Task to complete -
Which lines hold the string "Uncheck"? Copy each of them from the material below.

== Segment start ==

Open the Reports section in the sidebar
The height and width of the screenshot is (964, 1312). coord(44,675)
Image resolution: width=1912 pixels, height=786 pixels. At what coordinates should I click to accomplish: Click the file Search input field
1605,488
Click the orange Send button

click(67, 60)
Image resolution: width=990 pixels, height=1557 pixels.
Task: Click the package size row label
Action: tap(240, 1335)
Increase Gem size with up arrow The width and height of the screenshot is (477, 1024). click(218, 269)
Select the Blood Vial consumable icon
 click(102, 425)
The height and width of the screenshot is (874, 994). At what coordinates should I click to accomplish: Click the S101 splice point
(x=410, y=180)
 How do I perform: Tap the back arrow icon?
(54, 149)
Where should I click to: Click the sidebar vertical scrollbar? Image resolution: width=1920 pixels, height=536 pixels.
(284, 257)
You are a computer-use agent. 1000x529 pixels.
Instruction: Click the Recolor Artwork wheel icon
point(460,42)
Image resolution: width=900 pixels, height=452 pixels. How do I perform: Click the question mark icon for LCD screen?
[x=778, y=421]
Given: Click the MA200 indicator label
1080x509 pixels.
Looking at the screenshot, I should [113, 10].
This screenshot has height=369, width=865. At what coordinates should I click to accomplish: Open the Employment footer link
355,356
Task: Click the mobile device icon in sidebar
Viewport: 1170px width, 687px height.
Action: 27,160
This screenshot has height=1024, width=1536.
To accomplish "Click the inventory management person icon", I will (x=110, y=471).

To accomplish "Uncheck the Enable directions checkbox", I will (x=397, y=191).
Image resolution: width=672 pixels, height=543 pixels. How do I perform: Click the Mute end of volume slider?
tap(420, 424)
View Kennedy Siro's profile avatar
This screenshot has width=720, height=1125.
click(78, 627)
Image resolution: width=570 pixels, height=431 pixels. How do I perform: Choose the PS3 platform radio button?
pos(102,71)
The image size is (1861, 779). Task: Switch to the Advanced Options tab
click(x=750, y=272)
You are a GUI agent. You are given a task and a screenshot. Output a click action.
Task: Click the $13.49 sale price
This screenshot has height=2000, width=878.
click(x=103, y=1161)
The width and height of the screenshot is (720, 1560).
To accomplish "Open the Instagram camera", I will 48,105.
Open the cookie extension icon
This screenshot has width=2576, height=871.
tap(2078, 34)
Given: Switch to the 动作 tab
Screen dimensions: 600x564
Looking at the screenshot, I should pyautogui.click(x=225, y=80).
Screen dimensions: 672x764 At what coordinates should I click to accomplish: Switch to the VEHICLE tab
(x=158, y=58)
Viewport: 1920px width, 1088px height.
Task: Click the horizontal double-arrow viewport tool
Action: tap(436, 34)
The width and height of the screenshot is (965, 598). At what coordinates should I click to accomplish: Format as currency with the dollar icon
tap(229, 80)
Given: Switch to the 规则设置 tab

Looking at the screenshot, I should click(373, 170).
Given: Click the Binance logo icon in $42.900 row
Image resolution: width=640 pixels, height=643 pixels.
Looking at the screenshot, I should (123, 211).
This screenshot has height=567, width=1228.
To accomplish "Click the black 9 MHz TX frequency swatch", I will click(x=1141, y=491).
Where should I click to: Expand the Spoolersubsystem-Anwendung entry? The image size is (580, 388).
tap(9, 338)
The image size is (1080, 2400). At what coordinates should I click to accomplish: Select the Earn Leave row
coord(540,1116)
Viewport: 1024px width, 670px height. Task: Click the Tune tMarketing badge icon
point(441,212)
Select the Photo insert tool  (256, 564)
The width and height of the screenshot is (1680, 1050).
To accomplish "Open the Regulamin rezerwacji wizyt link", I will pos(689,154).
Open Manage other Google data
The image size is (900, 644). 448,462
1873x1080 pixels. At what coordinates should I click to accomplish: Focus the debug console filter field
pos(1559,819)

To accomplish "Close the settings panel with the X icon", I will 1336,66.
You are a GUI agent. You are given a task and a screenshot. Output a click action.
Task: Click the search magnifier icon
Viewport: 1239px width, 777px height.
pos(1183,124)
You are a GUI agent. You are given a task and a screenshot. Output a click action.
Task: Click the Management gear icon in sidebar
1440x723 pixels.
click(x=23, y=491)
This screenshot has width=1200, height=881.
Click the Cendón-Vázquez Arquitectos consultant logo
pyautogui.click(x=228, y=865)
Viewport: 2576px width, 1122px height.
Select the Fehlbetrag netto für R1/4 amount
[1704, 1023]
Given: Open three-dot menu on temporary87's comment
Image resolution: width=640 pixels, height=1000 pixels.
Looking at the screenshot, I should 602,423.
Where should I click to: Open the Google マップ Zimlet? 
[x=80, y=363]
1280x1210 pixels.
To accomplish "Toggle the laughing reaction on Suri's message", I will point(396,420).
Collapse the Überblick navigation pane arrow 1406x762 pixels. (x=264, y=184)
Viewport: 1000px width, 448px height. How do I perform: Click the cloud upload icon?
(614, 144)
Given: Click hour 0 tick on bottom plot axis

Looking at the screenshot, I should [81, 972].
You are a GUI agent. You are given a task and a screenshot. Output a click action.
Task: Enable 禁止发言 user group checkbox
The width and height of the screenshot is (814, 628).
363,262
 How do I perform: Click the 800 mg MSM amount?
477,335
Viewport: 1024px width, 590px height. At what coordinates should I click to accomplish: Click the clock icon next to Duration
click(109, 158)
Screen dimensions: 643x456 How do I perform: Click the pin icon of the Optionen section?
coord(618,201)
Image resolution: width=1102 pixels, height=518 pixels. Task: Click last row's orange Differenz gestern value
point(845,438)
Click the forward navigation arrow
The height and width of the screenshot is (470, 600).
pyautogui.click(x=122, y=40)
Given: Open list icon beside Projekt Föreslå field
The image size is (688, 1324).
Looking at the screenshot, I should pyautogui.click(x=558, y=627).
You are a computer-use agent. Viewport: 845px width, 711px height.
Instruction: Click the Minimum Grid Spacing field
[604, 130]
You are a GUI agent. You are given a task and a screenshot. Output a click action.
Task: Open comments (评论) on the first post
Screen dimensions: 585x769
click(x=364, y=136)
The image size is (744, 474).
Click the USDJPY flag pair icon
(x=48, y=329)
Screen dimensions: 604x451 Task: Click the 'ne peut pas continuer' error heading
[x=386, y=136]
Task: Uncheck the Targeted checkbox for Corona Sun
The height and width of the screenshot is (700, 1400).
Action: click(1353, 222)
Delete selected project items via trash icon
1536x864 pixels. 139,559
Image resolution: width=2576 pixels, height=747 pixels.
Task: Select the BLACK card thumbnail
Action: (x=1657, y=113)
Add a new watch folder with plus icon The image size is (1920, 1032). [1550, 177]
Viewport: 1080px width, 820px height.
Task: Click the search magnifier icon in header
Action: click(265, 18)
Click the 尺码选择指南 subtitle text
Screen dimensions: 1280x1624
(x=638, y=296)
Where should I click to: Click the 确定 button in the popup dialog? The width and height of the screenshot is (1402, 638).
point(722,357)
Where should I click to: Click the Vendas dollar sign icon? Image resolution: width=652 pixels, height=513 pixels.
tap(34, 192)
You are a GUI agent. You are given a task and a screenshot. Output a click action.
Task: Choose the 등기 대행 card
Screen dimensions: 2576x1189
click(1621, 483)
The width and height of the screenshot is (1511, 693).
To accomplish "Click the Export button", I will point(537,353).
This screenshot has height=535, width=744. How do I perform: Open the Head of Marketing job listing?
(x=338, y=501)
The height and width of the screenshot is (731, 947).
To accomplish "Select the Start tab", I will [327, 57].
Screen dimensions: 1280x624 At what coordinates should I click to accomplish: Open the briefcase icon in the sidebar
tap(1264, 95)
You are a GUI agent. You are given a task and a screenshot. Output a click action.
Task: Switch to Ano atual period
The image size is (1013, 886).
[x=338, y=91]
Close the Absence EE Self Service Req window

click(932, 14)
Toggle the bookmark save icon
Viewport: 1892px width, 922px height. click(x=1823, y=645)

== Segment end ==

Answer to this task -
To accomplish "Uncheck the Enable directions checkbox", I will (x=397, y=191).
Task: Uncheck the Targeted checkbox for Corona Sun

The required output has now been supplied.